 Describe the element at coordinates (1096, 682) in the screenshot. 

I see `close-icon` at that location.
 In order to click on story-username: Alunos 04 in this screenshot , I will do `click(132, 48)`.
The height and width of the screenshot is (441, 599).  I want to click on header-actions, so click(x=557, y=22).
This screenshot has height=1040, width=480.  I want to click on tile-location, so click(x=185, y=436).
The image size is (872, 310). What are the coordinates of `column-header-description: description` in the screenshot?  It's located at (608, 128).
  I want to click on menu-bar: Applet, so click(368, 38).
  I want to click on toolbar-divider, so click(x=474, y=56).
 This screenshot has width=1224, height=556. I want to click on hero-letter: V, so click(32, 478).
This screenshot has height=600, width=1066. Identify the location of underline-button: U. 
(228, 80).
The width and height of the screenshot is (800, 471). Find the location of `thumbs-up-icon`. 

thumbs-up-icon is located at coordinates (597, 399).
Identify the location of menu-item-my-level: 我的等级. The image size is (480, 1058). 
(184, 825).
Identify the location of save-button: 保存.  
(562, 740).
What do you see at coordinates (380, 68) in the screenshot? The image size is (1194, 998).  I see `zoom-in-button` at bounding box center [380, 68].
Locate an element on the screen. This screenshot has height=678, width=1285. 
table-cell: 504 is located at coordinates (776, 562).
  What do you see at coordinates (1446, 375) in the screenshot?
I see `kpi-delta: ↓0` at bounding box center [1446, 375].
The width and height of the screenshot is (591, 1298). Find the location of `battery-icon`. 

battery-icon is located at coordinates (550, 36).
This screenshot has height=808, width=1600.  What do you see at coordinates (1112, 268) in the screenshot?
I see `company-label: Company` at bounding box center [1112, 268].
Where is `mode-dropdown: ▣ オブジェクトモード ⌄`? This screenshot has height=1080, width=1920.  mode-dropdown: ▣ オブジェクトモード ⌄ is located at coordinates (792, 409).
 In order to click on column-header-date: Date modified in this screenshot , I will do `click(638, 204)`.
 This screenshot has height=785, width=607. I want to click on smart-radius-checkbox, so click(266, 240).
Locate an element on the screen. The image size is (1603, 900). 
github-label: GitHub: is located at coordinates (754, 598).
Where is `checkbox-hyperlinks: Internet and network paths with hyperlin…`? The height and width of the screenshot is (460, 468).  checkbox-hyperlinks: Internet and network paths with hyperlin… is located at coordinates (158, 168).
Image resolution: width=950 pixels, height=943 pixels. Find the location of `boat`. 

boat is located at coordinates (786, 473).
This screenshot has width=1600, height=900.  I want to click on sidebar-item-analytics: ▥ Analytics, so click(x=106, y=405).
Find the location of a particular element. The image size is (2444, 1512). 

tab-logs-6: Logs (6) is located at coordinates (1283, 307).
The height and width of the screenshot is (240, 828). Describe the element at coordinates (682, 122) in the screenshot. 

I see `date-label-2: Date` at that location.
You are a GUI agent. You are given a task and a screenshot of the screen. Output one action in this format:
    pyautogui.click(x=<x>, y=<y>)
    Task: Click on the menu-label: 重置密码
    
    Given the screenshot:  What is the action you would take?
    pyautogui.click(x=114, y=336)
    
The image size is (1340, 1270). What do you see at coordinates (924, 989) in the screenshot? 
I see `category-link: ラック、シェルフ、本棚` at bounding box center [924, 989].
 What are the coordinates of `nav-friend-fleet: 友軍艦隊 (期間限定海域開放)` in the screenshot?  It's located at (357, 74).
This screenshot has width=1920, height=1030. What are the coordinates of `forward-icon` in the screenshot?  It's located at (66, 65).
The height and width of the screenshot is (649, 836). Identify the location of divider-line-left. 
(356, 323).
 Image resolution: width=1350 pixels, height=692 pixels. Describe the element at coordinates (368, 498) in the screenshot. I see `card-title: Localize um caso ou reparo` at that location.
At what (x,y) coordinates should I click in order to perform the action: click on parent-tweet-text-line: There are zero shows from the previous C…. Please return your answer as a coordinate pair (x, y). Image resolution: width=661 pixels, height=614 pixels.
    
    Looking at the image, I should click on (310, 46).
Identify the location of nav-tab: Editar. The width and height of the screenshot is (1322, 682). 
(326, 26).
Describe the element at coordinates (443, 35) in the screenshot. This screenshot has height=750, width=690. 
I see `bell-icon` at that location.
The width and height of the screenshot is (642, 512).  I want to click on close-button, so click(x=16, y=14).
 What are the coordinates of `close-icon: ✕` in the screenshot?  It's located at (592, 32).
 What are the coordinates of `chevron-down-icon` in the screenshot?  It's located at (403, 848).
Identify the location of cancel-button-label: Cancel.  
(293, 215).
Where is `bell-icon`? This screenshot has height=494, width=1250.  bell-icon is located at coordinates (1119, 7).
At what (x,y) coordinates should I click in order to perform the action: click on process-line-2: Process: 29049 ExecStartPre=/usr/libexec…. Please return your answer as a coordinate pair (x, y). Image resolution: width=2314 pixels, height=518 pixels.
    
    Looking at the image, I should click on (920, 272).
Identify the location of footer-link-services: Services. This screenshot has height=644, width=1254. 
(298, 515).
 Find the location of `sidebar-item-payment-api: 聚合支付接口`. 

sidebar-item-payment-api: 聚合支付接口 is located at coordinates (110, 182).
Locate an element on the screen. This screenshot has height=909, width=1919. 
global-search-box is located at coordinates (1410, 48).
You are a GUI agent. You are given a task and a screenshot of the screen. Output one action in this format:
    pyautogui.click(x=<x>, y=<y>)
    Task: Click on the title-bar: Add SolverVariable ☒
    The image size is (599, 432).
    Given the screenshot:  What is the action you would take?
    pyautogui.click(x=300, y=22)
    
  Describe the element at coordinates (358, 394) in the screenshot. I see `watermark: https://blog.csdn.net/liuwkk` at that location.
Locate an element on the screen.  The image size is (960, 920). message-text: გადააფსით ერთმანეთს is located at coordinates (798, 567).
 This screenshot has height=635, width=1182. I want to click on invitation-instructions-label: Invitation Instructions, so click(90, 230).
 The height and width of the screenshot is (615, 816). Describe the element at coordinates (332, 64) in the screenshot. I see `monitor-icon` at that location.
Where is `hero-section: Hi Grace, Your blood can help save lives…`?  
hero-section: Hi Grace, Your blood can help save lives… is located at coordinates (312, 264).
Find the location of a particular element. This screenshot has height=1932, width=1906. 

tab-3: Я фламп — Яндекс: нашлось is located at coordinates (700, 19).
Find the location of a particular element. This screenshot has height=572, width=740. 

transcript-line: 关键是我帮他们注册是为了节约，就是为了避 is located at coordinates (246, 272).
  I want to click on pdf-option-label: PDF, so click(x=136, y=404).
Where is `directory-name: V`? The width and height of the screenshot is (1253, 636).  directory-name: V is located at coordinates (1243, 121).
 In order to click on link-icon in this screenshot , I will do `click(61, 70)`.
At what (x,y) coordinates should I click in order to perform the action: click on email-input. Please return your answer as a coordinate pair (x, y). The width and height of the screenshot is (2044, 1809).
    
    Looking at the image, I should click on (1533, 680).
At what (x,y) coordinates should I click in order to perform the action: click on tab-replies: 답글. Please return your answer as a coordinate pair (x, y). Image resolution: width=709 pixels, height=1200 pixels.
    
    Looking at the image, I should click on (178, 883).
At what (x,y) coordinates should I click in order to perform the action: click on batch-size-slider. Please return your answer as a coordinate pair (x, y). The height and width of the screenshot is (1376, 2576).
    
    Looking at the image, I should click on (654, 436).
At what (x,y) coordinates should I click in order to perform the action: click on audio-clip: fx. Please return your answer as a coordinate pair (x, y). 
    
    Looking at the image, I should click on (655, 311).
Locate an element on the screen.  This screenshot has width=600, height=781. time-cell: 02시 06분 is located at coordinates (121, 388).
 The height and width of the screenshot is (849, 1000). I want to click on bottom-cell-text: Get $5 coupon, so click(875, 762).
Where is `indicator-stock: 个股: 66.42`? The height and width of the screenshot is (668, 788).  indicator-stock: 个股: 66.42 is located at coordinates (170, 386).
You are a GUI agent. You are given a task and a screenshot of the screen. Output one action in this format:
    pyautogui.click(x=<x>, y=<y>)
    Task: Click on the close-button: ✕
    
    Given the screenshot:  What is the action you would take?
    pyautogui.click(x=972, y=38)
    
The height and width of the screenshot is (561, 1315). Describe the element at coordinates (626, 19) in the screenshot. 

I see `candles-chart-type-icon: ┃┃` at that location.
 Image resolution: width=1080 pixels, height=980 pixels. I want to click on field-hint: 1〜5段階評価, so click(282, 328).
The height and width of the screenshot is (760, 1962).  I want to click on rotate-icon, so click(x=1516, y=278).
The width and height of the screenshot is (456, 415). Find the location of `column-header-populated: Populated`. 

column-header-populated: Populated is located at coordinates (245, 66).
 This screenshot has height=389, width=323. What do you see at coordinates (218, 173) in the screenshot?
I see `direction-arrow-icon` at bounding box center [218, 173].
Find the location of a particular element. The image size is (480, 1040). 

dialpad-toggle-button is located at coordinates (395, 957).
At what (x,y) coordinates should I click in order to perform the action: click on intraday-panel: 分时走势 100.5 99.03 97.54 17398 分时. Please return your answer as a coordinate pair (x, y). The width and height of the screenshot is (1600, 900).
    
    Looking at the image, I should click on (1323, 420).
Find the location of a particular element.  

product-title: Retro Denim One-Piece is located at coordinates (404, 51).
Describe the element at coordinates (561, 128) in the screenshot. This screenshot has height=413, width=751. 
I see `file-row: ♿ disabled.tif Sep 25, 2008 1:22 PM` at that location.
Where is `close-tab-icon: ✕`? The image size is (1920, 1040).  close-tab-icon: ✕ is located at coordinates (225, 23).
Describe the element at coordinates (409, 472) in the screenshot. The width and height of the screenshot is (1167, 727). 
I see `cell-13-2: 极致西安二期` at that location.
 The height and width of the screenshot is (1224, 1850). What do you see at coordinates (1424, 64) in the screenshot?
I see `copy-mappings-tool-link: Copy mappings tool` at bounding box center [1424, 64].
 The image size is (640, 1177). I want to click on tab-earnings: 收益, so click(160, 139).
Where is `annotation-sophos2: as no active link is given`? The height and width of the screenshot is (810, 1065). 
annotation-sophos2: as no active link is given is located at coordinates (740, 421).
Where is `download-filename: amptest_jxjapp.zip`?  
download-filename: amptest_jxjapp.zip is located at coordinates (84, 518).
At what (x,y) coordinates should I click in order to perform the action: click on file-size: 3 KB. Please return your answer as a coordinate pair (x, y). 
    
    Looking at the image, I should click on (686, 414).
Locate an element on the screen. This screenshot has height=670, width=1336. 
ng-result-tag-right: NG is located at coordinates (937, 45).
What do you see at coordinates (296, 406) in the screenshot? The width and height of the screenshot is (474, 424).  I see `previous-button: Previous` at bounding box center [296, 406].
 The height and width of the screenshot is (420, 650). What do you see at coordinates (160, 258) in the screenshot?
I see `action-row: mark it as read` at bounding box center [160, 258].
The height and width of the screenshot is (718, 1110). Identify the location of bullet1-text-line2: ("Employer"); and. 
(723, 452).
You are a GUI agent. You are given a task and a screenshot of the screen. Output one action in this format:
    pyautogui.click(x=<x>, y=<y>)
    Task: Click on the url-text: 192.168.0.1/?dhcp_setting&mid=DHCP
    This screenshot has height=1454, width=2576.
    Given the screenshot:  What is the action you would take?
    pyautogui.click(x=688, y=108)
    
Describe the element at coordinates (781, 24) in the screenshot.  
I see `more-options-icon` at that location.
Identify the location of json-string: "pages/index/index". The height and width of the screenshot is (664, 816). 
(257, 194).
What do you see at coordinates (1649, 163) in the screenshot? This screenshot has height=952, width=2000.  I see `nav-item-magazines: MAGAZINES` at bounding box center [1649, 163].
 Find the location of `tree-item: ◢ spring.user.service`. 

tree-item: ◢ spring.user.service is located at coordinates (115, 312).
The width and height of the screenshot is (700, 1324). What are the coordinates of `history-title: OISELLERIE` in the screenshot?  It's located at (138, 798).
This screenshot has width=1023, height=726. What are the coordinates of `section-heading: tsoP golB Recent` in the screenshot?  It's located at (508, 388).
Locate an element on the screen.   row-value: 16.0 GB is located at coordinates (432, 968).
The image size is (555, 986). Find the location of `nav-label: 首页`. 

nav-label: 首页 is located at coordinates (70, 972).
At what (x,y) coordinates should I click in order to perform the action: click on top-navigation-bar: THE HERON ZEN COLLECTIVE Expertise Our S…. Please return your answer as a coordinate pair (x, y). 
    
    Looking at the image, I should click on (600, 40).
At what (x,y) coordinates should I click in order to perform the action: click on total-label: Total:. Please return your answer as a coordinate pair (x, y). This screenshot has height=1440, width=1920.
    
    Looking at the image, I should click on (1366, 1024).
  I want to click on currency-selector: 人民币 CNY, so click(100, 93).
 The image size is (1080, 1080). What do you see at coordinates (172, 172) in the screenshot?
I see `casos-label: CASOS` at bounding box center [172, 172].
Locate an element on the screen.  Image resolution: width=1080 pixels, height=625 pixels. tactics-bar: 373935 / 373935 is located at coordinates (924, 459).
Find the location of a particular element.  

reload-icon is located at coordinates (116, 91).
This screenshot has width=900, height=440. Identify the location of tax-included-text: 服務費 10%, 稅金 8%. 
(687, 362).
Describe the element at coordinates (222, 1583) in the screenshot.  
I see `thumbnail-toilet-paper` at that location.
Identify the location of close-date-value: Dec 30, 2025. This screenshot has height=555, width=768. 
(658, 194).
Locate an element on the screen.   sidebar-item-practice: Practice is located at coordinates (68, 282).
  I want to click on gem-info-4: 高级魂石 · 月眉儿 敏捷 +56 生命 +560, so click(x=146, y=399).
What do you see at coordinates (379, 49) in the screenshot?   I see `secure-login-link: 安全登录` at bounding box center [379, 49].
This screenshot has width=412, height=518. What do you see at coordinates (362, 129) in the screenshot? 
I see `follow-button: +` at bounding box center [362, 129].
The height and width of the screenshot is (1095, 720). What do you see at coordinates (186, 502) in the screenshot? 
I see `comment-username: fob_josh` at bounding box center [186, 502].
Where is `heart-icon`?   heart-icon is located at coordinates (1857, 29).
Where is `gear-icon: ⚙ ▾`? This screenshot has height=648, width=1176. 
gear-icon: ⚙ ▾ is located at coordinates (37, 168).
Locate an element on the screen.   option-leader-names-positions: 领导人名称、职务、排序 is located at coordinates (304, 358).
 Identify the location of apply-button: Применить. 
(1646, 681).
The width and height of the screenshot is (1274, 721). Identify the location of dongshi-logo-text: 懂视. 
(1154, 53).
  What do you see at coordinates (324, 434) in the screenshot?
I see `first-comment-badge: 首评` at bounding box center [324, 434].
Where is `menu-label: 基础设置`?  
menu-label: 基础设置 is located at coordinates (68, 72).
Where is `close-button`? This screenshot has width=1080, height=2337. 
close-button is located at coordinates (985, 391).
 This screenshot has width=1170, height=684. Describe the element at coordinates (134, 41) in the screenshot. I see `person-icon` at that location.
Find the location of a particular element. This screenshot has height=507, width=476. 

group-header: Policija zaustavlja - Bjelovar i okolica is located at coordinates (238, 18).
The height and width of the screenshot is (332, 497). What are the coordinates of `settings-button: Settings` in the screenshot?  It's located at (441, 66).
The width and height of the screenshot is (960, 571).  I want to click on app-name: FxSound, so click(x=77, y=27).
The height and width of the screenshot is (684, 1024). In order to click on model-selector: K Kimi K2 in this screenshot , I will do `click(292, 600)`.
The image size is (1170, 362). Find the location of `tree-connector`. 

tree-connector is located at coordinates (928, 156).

What needs to be done:
Revise the items starting at the line containing "coordinates (1857, 29)." and ending at the line containing "The width and height of the screenshot is (960, 571)." so that "Where is" becomes "Locate" wherever it appears, leaving all other wording unchanged, and give only those lines.

Output for this exercise:
Locate `heart-icon`?   heart-icon is located at coordinates (1857, 29).
Locate `gear-icon: ⚙ ▾`? This screenshot has height=648, width=1176. 
gear-icon: ⚙ ▾ is located at coordinates (37, 168).
Locate an element on the screen.   option-leader-names-positions: 领导人名称、职务、排序 is located at coordinates (304, 358).
 Identify the location of apply-button: Применить. 
(1646, 681).
The width and height of the screenshot is (1274, 721). Identify the location of dongshi-logo-text: 懂视. 
(1154, 53).
  What do you see at coordinates (324, 434) in the screenshot?
I see `first-comment-badge: 首评` at bounding box center [324, 434].
Locate `menu-label: 基础设置`?  
menu-label: 基础设置 is located at coordinates (68, 72).
Locate `close-button`? This screenshot has width=1080, height=2337. 
close-button is located at coordinates (985, 391).
 This screenshot has width=1170, height=684. Describe the element at coordinates (134, 41) in the screenshot. I see `person-icon` at that location.
Find the location of a particular element. This screenshot has height=507, width=476. 

group-header: Policija zaustavlja - Bjelovar i okolica is located at coordinates (238, 18).
The height and width of the screenshot is (332, 497). What are the coordinates of `settings-button: Settings` in the screenshot?  It's located at (441, 66).
The width and height of the screenshot is (960, 571).  I want to click on app-name: FxSound, so click(x=77, y=27).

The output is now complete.